Pybind11: Documentation of the Eigen wrapper unclear

Created on 27 Dec 2016  路  15Comments  路  Source: pybind/pybind11

I'm a little confused by the documentation about the Eigen <-> Numpy conversion. In particular, the documentation has an example where the information is not propagated to the caller:

http://pybind11.readthedocs.io/en/master/advanced/cast/eigen.html

Why does the example not have the desired effect? As I understand, the Eigen and Numpy objects use the same memory buffer (via the buffer protocol). So although the Eigen object itself is not modified, the shared memory buffer should be.

Thank you for creating the pybind11 project!

Most helpful comment

Just submitted PR #610. It's fairly big in that it essentially rewrites the dense Eigen support, so I suggest it sits around for a while to attract comments before merging. @uentity @yesint @ludwigschmidt @jbremnant @patrikhuber (and all the usual suspects) I'd appreciate any comments on it!

All 15 comments

Pybind11 offers three different ways of interacting with types, one of which is a conversion (which is what you are using now). See this overview: http://pybind11.readthedocs.io/en/master/advanced/cast/index.html

Conversions always cause a copy to be made. Note that Eigen supports a special type named Map that potentially might avoid a copy, though I'm not sure if our implementation is fancy enough to support this (conceptually, the Eigen Map instance would need to increment and decrement the reference count of the NumPy array object to indicate a partial ownership of the data).

OK, that's good to know. Thanks!

So in order to avoid copies, I'd have to use the following approach, correct?

http://pybind11.readthedocs.io/en/master/advanced/pycpp/numpy.html#numpy

The page says "For a much easier approach of binding Eigen types (although with some limitations), refer to the section on Eigen." Maybe it would be good to clarify this again here because copying the data can be problematic in some circumstances.

Correctly handling reference counts with Eigen's Map would be ideal. But I guess it could be complicated to implement. Having a convenient way to access Numpy arrays without copying data, even ignoring reference counting, could already be useful. Swig also ignores reference counting I think (https://docs.scipy.org/doc/numpy/reference/swig.interface-file.html).

@ludwigschmidt: I went for the _exposing buffer interface_ approach first (as in http://pybind11.readthedocs.io/en/master/advanced/pycpp/numpy.html#numpy), but it was too cumbersome for Python users, you have to expose your C++ matrix and vector types to Python as different types, and then convert in Python all the time (i.e. type np.array(matrix_instance, copy = False) on each usage).

I then went with the transparent conversion in eigen.h, it's so much more natural and less cumbersome to use in Python.
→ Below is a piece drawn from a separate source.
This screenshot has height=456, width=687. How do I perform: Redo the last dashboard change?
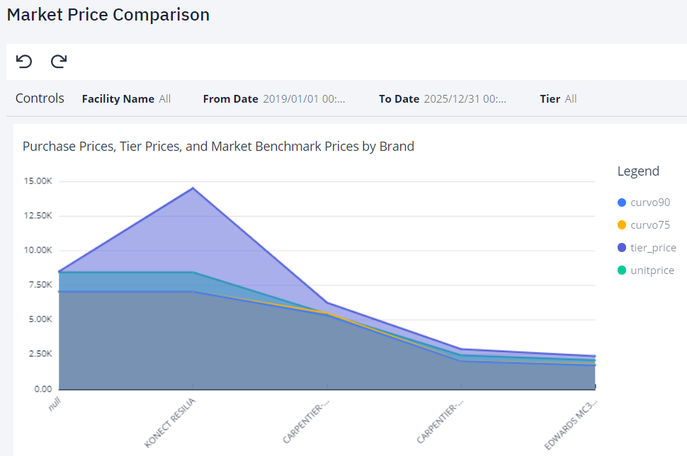(x=58, y=62)
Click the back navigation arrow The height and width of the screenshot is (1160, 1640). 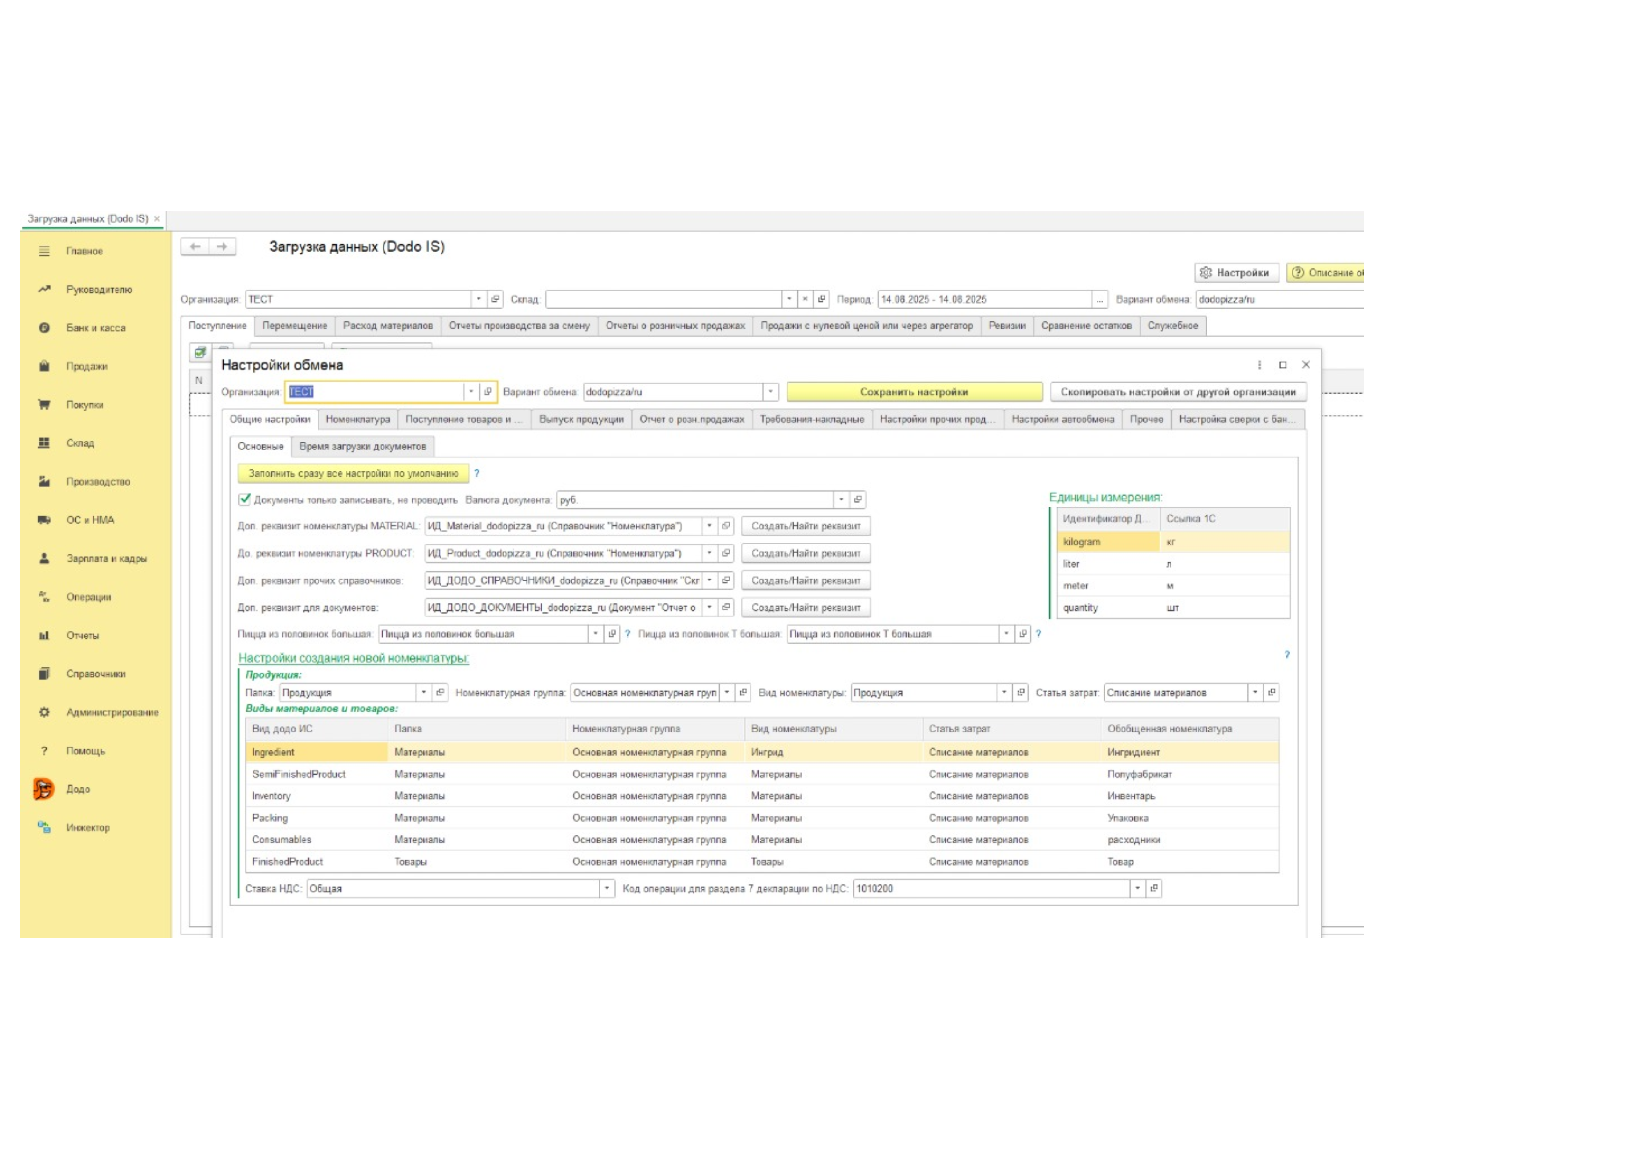[195, 246]
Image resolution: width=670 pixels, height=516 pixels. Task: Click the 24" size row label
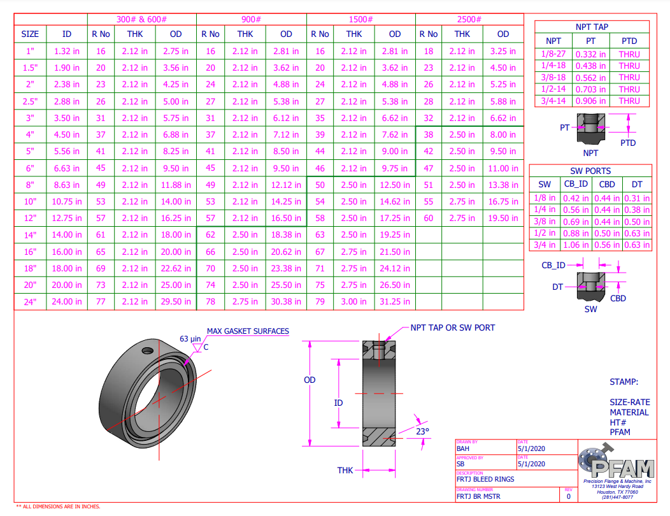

When I looked at the implementation in eigen.h, I thought that it looked quite mature and was avoiding all copies, since it uses Eigen::Map. I'm a bit confused by @wjakob's comment _"that potentially might avoid a copy, though I'm not sure if our implementation is fancy enough to support this"_ now. I haven't met any issues in practice yet though.

Thanks for your reply, @patrikhuber! I don't know about the internals of pybind11, but the eigen.h file indeed looks like it's using Eigen::Map. Interestingly, the file is also using Eigen::MappedSparseMatrix. I guess that means that sparse vectors / matrices could also work without copying (which would be very neat).

However, it seems like the classes in eigen.h lead to a memory copy when accepted as a function argument of type const MatrixXd&. At least the .data() field of the Eigen class does not match the __array_interface__['data'] value on the Python side. When I use a py::buffer argument, the ptr field of the buffer_info object does match the buffer address on the Python side.

Arguably it would be ideal if the Eigen wrapper in eigen.h would avoid a copy. I guess this is somewhat tricky because of Eigen creating temporary copies when certain types are passed into functions accepting other types (Map, MatrixXd, Ref, etc.).

That isn't really a pybind problem: const MatrixXd& arguments in Eigen involve copying when invoked with a matrix-like object is passed (unless the object actually is a MatrixXd, of course). What you probably want is to accept a const Ref<const MatrixXd> for a read-only argument, or Ref<MatrixXd> for a writeable argument. (Pybind 2.0 supports them). (Or maybe I'm misunderstanding)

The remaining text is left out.